# TAREFAS A REALIZAR:
1. Responda com base no texto sobre Pinochet e o Chile:
(a) Em que ano morreu Augusto Pinochet?
(b) Quantas páginas tem o livro de Mario Amorós sobre Pinochet?
(c) Quantos mortos as quatro semanas de protestos no Chile deixaram até então?
2. Segundo o texto sobre Pinochet e o Chile, em que circunstâncias Pinochet decidiu se juntar à conspiração, de acordo com Mario Amorós?
3. Escreva a continuação do texto sobre Pinochet e o Chile a partir da última frase apresentada.

# TRECHO DA PÁGINA:
• • • • • • •
23 Novembro 2019
O ditador Augusto Pinochet morreu em 2006, quando acumulava cerca de 300 processos por crimes, desaparecimentos, torturas e violações aos direitos humanos. Pinochet deixou como herança a Constituição chilena de 1980, atualmente em vigor, e um modelo econômico ultraliberal - o dos Chicago Boys - contra o qual tiveram início, em outubro, as revoltas populares. De acordo com o relatório da CEPAL, Panorama Social na América Latina, apresentado em fevereiro de 2019, 1% das famílias mais ricas do Chile concentrava, em 2017, 26,5% da riqueza líquida do país.
O fio que conduz a essa conjuntura pode ser acompanhado no livro de 832 páginas, “Pinochet. Biografia militar y política” (Ediciones B), do jornalista e historiador Mario Amorós (Alicante, 1973). “No último momento - 36 horas após a sublevação -, Pinochet decidiu se juntar à conspiração estabelecida por outros altos oficiais das Forças Armadas, depois que a direita, a direção da Democracia Cristã, as organizações empresariais e o governo de Nixon e Kissinger posicionaram o país à beira do abismo”, recorda o pesquisador.
Mario Amorós também é autor, entre outros livros, de Allende. La biografia (2013), Neruda. El príncipe de los poetas (2015) e Rapa Nui. Una herida en el océano (2018).
A entrevista é de Enric Llopis, publicada por Rebelión, 22-11-2019. A tradução é do Cepat.
Já são quatro semanas de protestos, marchas e paralisações no Chile, com um saldo de 23 mortos, durante a repressão militar e policial (as autoridades decretaram o toque de recolher), além das denúncias de torturas, milhares de feridos e detidos ...
• • • • • • •
# DADOS ARMAZENADOS:
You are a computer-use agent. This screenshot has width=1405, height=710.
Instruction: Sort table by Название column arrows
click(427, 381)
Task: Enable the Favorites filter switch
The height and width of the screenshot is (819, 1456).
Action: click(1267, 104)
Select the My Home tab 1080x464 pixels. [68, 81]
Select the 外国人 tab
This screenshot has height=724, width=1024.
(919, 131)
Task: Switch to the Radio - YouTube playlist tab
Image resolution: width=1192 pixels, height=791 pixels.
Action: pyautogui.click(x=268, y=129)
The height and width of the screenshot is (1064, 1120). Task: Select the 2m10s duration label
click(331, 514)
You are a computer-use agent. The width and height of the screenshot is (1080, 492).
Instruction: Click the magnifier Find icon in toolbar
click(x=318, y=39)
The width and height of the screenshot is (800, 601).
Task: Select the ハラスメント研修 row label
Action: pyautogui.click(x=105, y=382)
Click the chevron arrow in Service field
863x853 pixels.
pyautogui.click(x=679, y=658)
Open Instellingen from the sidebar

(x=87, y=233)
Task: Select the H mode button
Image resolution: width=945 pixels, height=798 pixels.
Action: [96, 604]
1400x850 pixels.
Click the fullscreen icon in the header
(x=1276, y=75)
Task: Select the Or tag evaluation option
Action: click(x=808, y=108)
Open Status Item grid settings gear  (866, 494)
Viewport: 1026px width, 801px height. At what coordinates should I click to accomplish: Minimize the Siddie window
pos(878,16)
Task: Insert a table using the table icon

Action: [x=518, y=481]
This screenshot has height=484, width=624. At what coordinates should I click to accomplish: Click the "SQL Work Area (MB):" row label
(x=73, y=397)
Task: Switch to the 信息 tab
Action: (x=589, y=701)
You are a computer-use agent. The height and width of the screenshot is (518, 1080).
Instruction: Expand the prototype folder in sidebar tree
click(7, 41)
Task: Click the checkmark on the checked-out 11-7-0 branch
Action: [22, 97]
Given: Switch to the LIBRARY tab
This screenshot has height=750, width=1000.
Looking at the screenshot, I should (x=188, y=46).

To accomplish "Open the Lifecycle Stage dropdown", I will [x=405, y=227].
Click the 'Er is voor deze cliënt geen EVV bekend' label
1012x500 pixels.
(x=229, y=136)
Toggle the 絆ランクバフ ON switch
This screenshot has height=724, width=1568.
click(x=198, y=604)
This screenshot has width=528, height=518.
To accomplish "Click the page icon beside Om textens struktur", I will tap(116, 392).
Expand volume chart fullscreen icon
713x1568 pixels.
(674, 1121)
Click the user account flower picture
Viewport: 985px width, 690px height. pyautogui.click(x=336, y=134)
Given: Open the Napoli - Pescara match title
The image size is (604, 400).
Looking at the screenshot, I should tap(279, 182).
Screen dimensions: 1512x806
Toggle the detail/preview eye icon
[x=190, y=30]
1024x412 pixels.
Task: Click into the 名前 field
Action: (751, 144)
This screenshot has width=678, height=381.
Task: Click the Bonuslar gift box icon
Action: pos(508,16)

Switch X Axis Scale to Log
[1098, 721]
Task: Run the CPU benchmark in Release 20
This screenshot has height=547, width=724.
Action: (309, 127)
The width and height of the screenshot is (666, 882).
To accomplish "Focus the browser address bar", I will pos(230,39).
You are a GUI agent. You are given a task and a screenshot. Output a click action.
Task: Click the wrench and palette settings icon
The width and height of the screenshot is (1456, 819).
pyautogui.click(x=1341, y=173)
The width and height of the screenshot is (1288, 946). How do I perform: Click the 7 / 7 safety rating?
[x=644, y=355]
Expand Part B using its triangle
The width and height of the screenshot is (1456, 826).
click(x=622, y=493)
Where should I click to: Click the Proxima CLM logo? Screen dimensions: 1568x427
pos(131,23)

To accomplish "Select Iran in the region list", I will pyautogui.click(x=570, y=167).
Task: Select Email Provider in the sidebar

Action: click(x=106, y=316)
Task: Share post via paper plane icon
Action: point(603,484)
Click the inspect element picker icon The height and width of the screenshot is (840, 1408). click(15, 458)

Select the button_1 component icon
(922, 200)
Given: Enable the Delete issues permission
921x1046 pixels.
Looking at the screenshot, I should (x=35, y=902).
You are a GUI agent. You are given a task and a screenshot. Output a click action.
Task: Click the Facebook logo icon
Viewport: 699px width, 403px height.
• • • • • • •
# RESPOSTAS ESCRITAS:
1.
(a) Em 2006.
(b) 832 páginas.
(c) 23 mortos.

2. De acordo com Amorós, Pinochet decidiu se juntar no último momento, 36 horas após a sublevação, à conspiração estabelecida por outros altos oficiais das Forças Armadas. Ele o fez depois que a direita, a direção da Democracia Cristã, as organizações empresariais e o governo de Nixon e Kissinger posicionaram o país à beira do abismo.

3.
Uma semana antes de 18 de outubro, a vida no Chile era ‘normal’, as pessoas seguiam suas vidas e o modelo ‘funcionava’. De repente, decidiu-se por um aumento no preço da passagem do metrô de 30 pesos na hora do rush (0,036 euros) e as pessoas começaram a se juntar no metrô de Santiago. Essa foi a faísca que provocou a maior rebelião política e social do Chile, nos últimos 30 anos, desde o final da ditadura. Trata-se de uma rebelião contra o governo da direita e o modelo econômico neoliberal implantado por Pinochet. Mas, daí que seja possível uma alternativa, falta muitíssimo. É muito difícil, porque no Chile há uma despolitização muito grande, embora houve - e existem - movimentos sociais muito fortes e com muito apoio transversal.
No dia 11 de novembro, a Sociedade Chilena de Oftalmologia (SOCHIOF) apelou ao Ministério do Interior e às Forças da Ordem e Segurança para que adotassem “medidas urgentes”, com a finalidade de “deter o uso de balas antidistúrbios, pois estão gerando um número inédito de pacientes com lesões oculares graves e danos visuais severos”. É a marca da direita pinochetista?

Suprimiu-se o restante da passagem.